> _Your goal_
Rewrite the saved data entries as a numbered list, skipping any blank lines. Include every one of the records, and leave the pictures out of your answer.

[Saved data entries]
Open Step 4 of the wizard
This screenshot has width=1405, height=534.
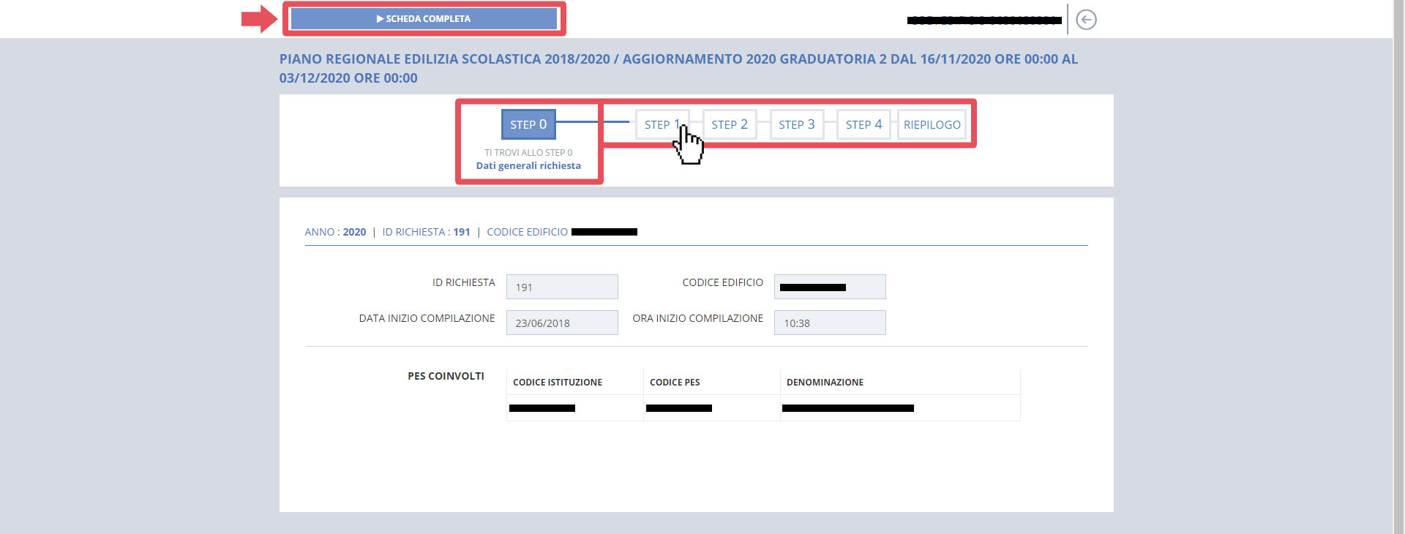(863, 124)
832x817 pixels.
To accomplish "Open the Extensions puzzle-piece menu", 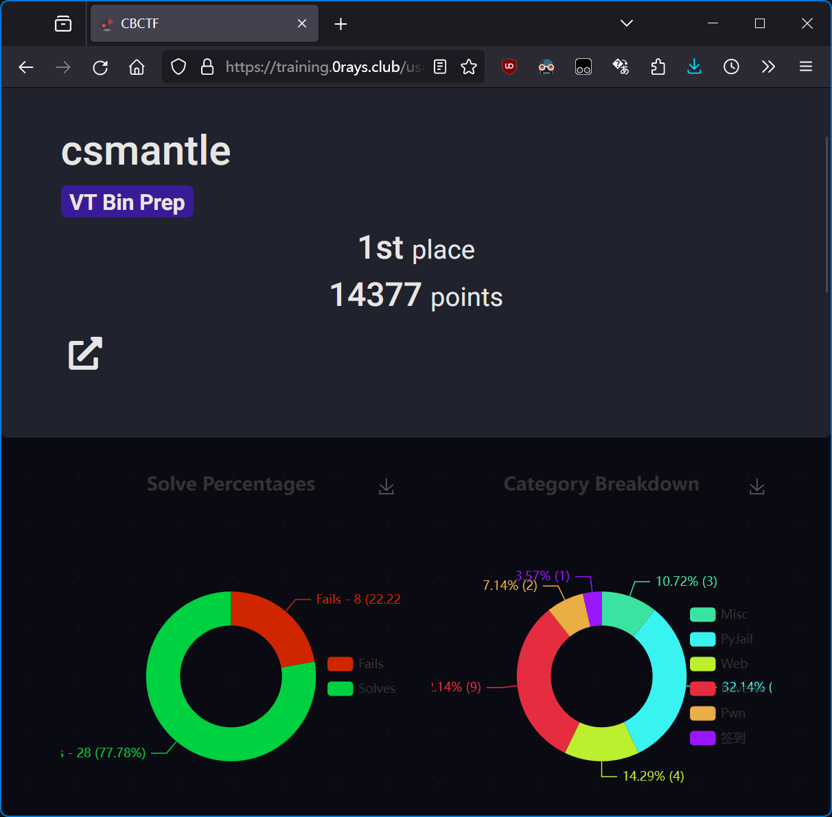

> _Written answer_
1. Open Step 4 of the wizard
2. This screenshot has width=1405, height=534.
3. (863, 124)
4. 832x817 pixels.
5. To accomplish "Open the Extensions puzzle-piece menu", 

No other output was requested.